As I searched through the past posts on the page I discovered that there are actually 4 families here in Utah with kids with Cute Syndrome! That was such a comfort to me, for some reason. Just to not feel so alone I think. And the more I read, the more I came across stories of kids who were on the mild end of the spectrum or got seizure control really early on who rarely have status seizures, or have recovered from regressions, continued to develop, enroll in public school (always with some assistance), and have friends and a close-to-typical life. This has been so hopeful for us. We're one of the few who got a diagnosis so early on in the progression of the epilepsy. We are now able to tailor Bennett's medications and treatment plans to the known aspects of Cute Syndrome. For example, we found out that Keppra makes almost every single kid worse if they have an SCN8A mutation. So we were right. Keppra was the cause of a lot of his issues these last few months. It makes me sick to think of how long he was on it, but it is honestly SO rare to have this reaction to it and none of our neurologists seem to have even heard of SCN8A so I don't know how they would have ever known.
It seems like the kids who had relatively stable control of the seizures early on tend to develop pretty well and not suffer as extremely as the kids who still have seizures daily. I'm hopeful that since we've found some control early on already maybe it's a good sign that Bennett's seizures will be manageable. I am worried because they've definitely gotten longer than they used to be. That last two were about 10 minutes and he didn't come back to us for probably another 30. They used to be 5 minutes and he would come back right away before passing out to sleep. We can't just say his seizures are benign anymore, because Cute Syndrome kids are known to have status seizures that cause severe regressions or brain damage if left uncontrolled. So the priority moves from eliminating as many side effects as possible, to eliminating as many seizures as possible. This is good to know, because it means we will be more cautious when switching meds and we have more information when we have to make decisions about quality of life vs. seizure control for him.

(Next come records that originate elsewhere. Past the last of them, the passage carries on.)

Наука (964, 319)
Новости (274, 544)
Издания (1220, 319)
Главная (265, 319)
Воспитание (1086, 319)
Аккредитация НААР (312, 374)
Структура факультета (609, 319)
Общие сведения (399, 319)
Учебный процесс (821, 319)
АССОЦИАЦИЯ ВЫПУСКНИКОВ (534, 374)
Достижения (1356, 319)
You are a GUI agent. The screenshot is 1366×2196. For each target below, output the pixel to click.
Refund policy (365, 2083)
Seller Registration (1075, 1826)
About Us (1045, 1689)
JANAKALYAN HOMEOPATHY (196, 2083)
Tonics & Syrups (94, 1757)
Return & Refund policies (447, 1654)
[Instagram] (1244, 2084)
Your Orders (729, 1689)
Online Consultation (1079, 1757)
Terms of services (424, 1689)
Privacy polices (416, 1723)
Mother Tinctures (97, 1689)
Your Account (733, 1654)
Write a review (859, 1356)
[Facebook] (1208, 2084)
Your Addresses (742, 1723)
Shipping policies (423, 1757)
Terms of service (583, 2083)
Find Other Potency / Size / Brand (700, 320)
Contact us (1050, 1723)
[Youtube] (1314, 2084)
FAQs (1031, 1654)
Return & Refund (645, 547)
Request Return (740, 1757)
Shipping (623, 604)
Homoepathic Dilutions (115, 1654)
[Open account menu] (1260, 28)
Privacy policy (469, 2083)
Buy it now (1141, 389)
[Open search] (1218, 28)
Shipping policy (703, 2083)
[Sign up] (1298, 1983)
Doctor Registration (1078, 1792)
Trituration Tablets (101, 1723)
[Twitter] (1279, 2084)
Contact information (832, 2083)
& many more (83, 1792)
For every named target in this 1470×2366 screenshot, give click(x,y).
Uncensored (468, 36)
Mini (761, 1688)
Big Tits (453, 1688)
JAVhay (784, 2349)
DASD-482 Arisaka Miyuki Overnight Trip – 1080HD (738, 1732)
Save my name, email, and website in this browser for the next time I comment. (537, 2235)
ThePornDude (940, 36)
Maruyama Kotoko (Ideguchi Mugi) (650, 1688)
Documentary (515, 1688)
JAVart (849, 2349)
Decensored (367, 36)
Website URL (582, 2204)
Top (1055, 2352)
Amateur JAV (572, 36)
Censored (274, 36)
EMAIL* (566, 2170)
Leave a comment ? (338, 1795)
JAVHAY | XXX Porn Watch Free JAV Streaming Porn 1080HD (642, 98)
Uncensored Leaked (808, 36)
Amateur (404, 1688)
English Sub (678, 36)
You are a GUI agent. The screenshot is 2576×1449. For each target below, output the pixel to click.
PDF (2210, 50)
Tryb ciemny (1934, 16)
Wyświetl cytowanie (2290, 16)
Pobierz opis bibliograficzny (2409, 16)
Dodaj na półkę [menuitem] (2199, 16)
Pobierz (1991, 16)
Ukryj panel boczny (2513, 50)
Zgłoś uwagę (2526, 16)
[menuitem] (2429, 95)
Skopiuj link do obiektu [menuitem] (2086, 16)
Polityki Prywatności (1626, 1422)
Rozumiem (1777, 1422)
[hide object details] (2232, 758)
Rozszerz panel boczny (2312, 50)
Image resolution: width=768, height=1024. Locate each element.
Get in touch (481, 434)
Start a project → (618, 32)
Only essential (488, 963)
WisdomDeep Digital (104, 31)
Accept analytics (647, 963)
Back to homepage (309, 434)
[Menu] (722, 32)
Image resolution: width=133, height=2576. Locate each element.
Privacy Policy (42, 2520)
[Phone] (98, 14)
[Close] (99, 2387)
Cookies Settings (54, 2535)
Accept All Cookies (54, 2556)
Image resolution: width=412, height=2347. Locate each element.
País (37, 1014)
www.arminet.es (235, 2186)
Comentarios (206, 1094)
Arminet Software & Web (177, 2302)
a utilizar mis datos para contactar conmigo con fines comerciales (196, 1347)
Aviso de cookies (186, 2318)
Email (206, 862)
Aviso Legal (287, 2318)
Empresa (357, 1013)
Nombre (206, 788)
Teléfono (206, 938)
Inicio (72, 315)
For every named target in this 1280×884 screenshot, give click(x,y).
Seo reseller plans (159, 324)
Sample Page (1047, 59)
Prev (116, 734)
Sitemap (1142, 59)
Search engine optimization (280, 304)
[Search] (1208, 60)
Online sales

It feels strange knowing that our lives will never be the same, yet the world goes on as if nothing has changed. Dave was trying on ski boots the day we got the diagnosis and the employee said something to Bennett like, "Are you gonna be a little skiier someday?". And we both just sort of half-smiled and quietly said, "Yeah...maybe...", knowing that there's a chance he may never be able to ski. It's difficult to grapple with the reality of the extremely negative possibilities and the hope that maybe he'll be one of the lucky ones who continues to learn and develop on track as long as his seizures are controlled. They say the only thing predictable about epilepsy is that it's unpredictable--and Cute Syndrome seems to take that to the extreme with the ups and downs and the progress and regressions the kids go through with each batch of seizures or new meds. So all we can do is live in the moment, pay attention to how he's developing and make adjustments along the way as needed, and pray that somehow Heavenly Father carries us all through this as we adjust to our new normal.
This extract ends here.